◆ EXERCISE GOAL: Begin at the line that contains "Given: Click the" and repeat every line from there to the end of the records below, inclusive, without adding any other line.

Saved entries

*****

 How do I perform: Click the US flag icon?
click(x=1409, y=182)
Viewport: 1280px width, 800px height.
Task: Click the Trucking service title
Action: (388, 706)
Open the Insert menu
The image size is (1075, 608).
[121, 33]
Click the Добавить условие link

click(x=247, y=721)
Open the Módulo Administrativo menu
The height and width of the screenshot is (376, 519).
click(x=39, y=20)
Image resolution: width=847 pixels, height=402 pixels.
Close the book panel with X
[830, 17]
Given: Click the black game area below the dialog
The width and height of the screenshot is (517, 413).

*****

◆ TASK RESULT:
Given: Click the black game area below the dialog
The width and height of the screenshot is (517, 413).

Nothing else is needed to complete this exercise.